WINDHOEK – A local economic analyst, Klaus Schade, seems to have hit the nail squarely on the head with his prediction that fuel prices will continue to increase for the rest of the year. The Ministry of Mines and Energy yesterday confirmed that fuel pump prices for October, 2018, will increase with 50 cents per litre on all petroleum products at one minute past midnight on Wednesday, October 3, thereby edging pump prices ever closer to the N$14 per litre mark.
Schade, a research associate at the Economic Association of Namibia, has cautioned that as in the past months, this latest fuel price increase will push transport inflation higher into double-digit figures, which will ultimately contribute to rising inflation rates. “Motorists need to explore ways to use transport equipment more efficiently in order to cushion against rising costs of transport,” said Schade.
“The strong price increases on the global market and the domestic market put substantial pressure on businesses due to cost increases and on consumers that have to spend more on fuel, unless they change their behaviour, and have therefore less disposable income. There are already concerns globally that the pace of oil price increases could result in a significant slowdown of the global economy, since both producers and consumers have little time to adjust production and consumption to these hikes,” said Schade.
Last month fuel prices increased by 40 cents a litre due to the continued depreciation of the Namibia Dollar against major currencies as well as oil supply-side uncertainties. According to yesterday’s ministerial statement, which confirmed that this latest fuel price increase is attributed to the very same factors, the new pump prices at Walvis Bay are N$13.45 per litre for petrol, N$13.78 per litre for diesel 500ppm and N$13.83 per litre for diesel 50ppm.
According to Tom Alweendo, Minister of Mines and Energy: “Two major factors affect, adversely, our local pump prices: The international prices of refined oil and the exchange rate between the Namibian Dollar against the US Dollar in which oil is priced.”
Alweendo noted that the past months have seen both factors play out and, as a result, fuel pump prices are increasing at a faster pace than Namibia’s capacity to contain them.

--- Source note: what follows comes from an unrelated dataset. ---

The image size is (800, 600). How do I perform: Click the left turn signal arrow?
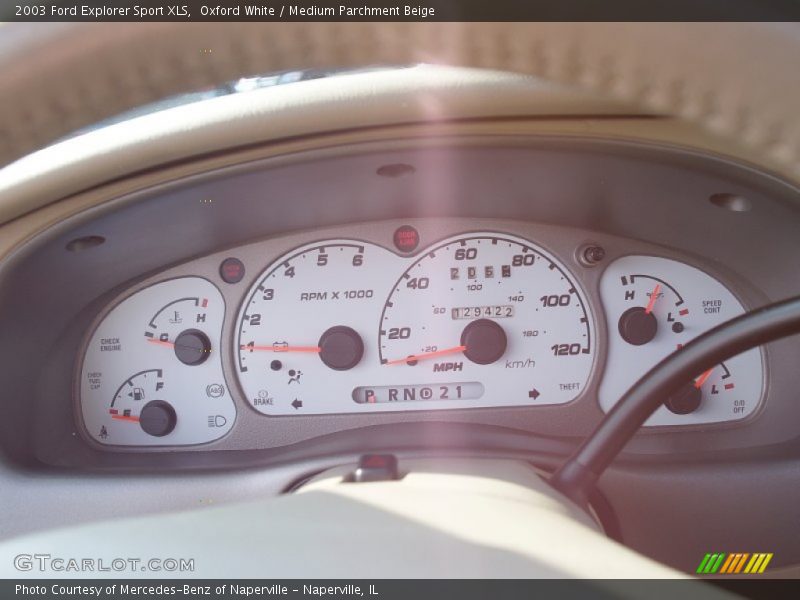click(x=297, y=404)
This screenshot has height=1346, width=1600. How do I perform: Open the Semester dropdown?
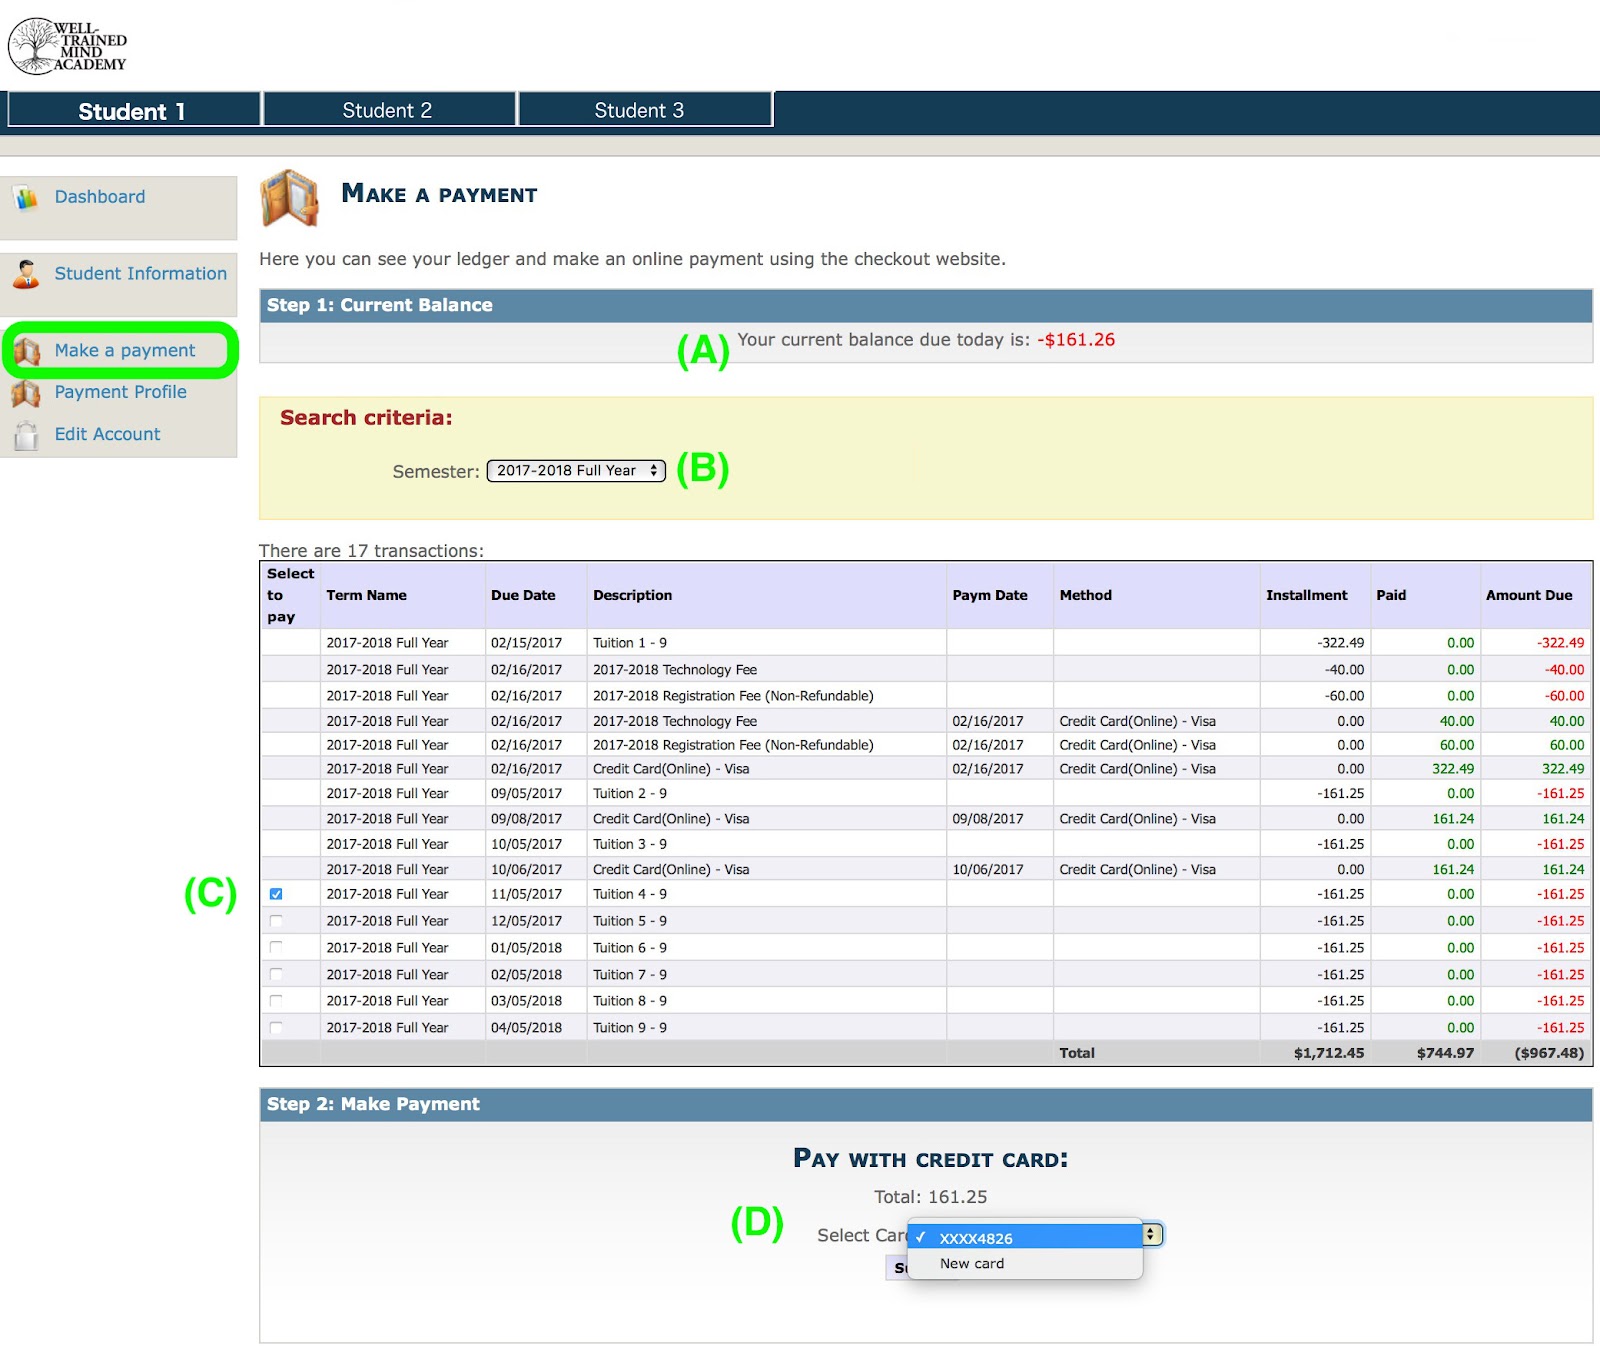click(x=576, y=471)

Since the beginning of the year, global oil prices have been on an increasing trend, stretching from US$77 per barrel of refined oil in January to US$91 in September. Predictions are that they are headed to triple digits by the end of the year.

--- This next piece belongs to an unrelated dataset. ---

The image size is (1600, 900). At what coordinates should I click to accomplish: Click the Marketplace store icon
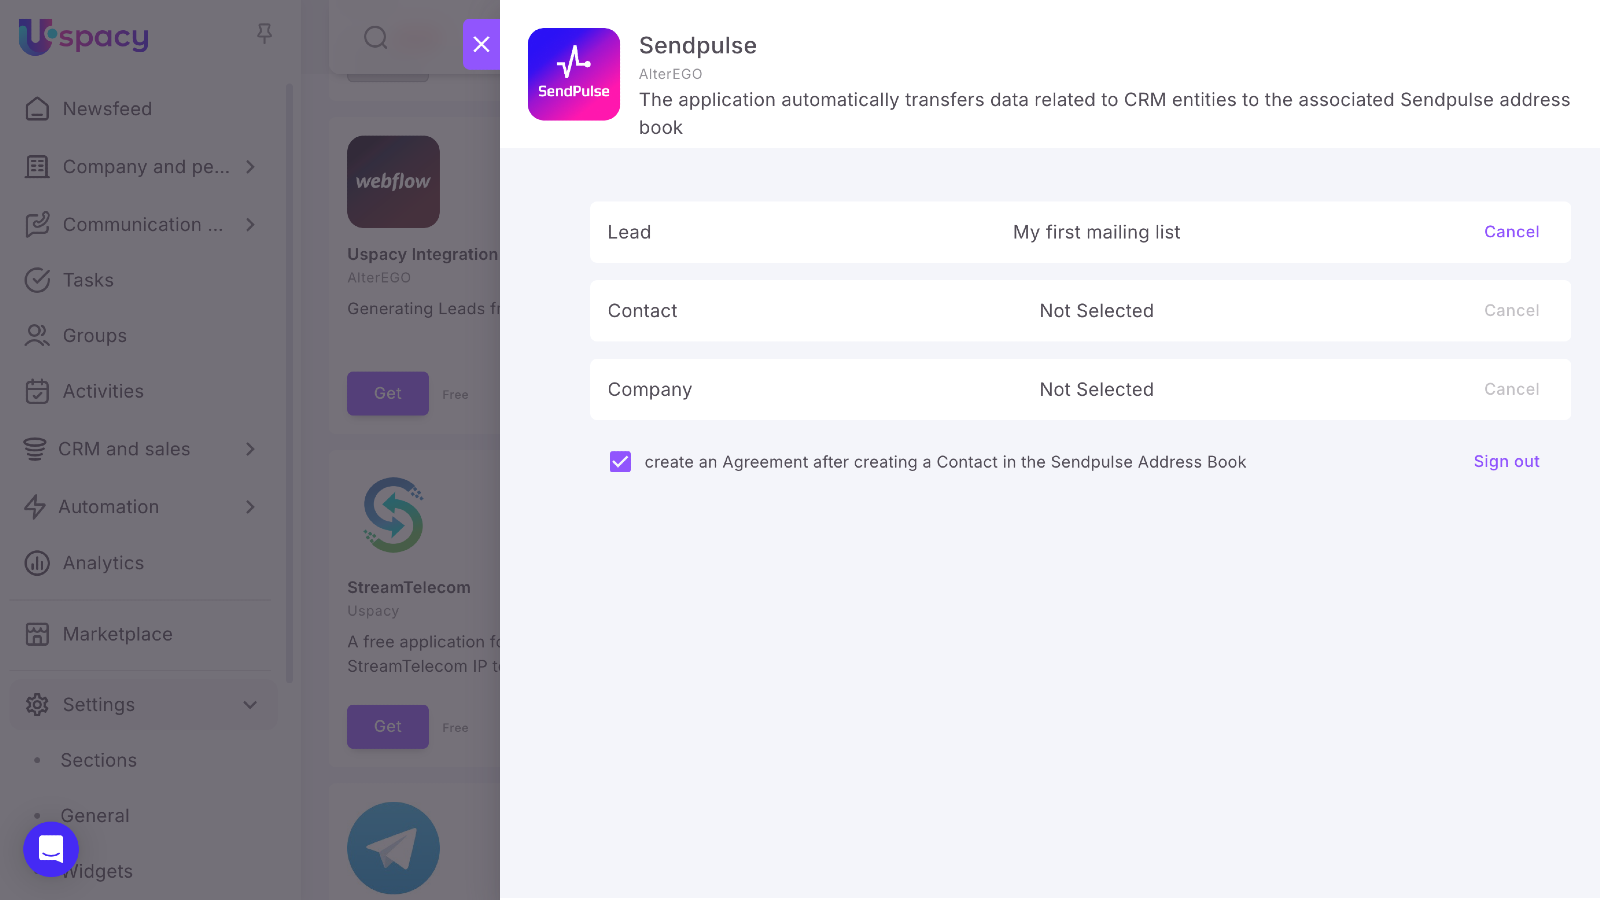(37, 634)
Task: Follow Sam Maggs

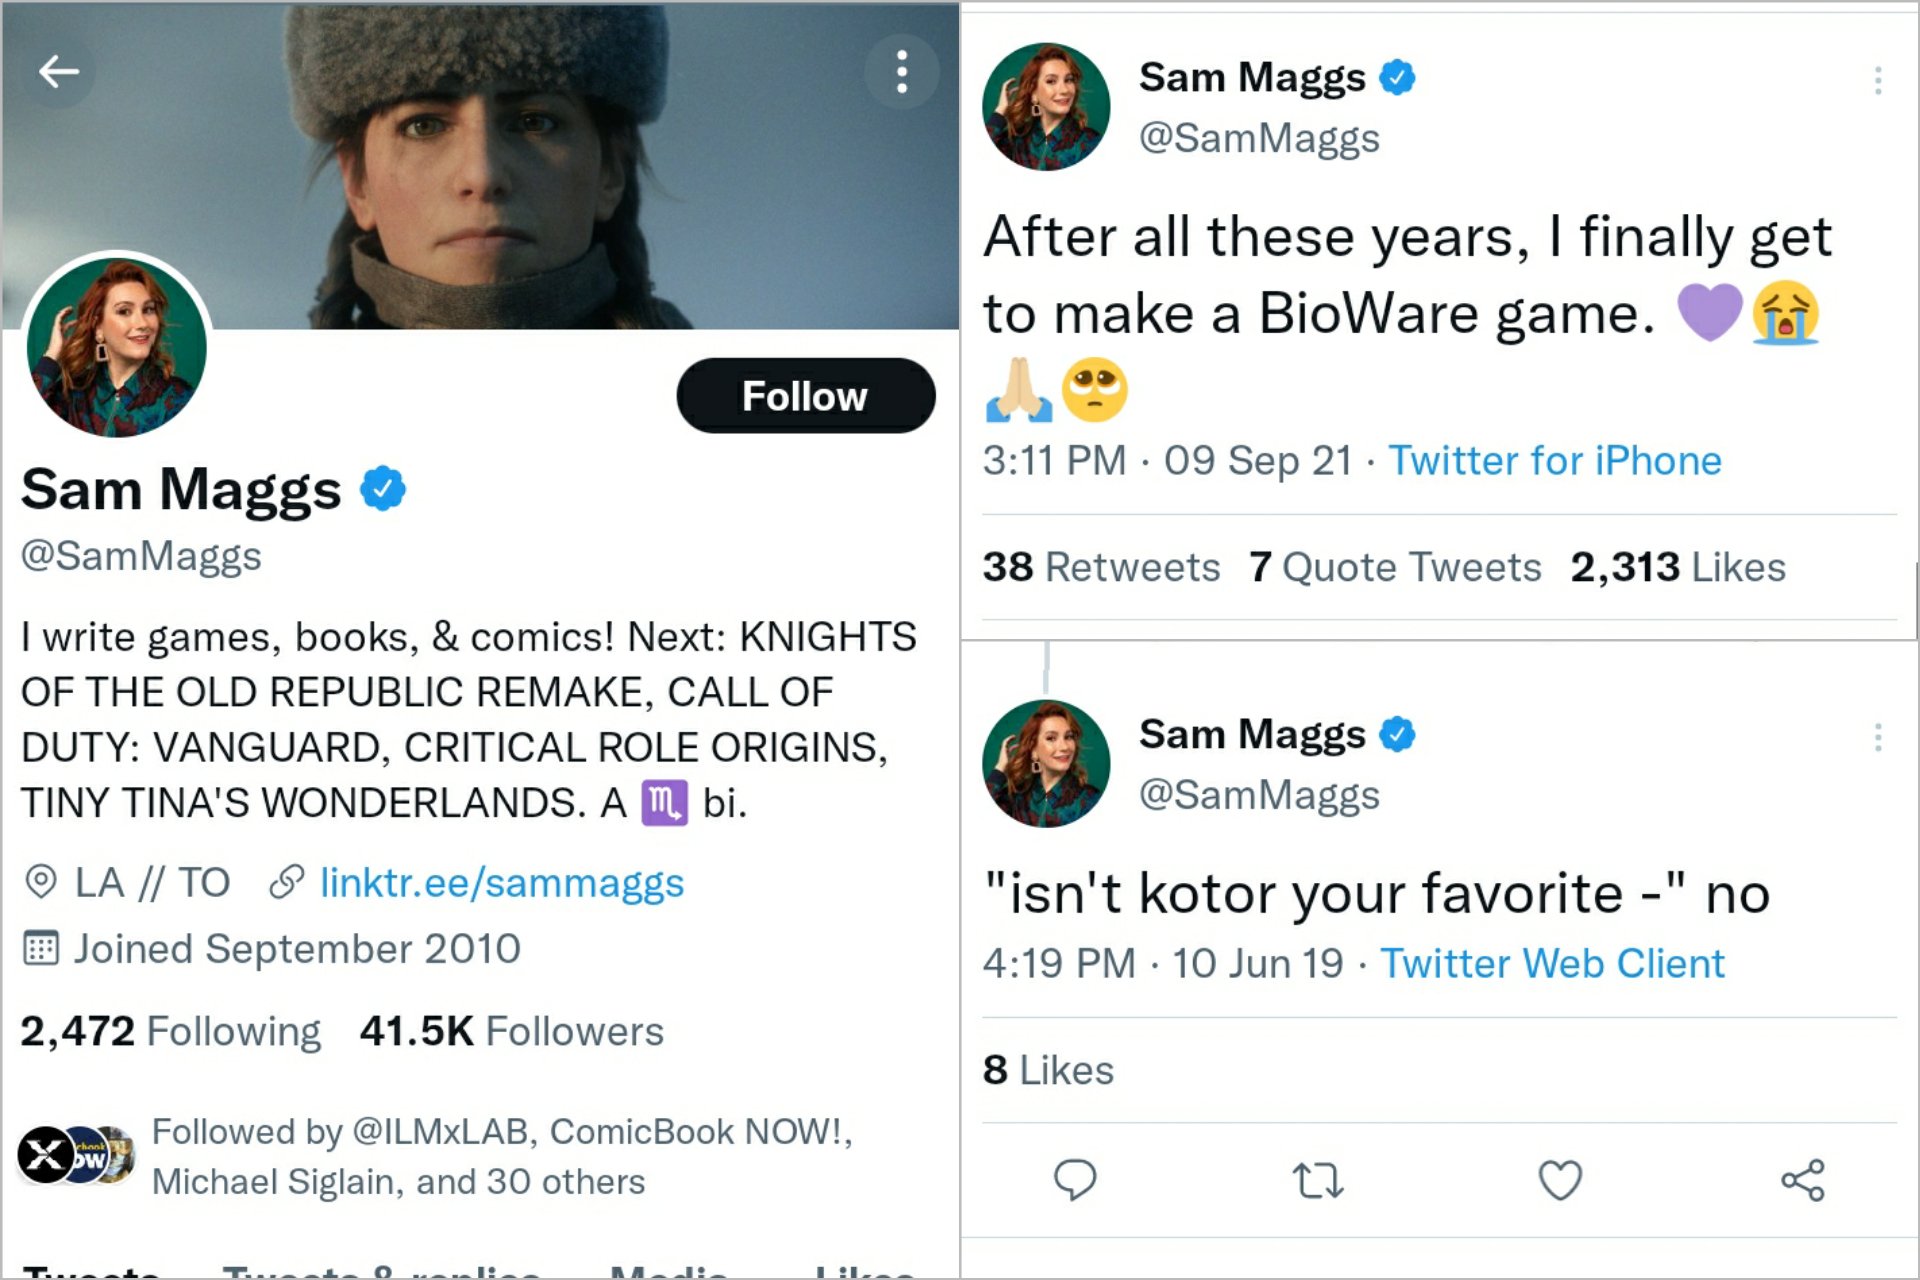Action: tap(805, 396)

Also, the exchange rate between the Namibia Dollar against the US Dollar has depreciated from N$12.20 in January to N$14.71 in September, 2018. Alweendo stated that filtered through the local market, these two factors have contributed immensely to the recent increases in the local pump prices as it has become too expensive to ship oil in bulk to Namibia.

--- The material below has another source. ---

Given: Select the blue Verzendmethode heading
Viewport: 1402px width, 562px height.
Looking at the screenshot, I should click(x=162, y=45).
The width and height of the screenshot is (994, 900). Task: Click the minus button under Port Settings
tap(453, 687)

“The National Energy Fund (NEF) has paid and continues to pay a fair share of the full costs incurred by bulk fuel importers on behalf of the consumers.
It has paid a larger potion than consumers in the past few months despite the increases, and this month is no different. Provisional figures show that more than N$1.30 per litre was incurred by bulk oil importers to bring fuel to Walvis Bay throughout the month of September, and the National Energy Fund will pay more than 80 c/l of that amount. By increasing fuel pump prices, it is not the intention of government or petroleum product suppliers, or fuel station owners to generate more income, but rather, to recover the cost already incurred by bulk oil importers to bring fuel to Namibia,” read Alweendo’s statement.
International oil prices exceeded US$80 per barrel towards the end of September, despite pressure by the US administration, in particular through Saudi Arabia, on OPEC to increase output in order to prevent prices to rise further.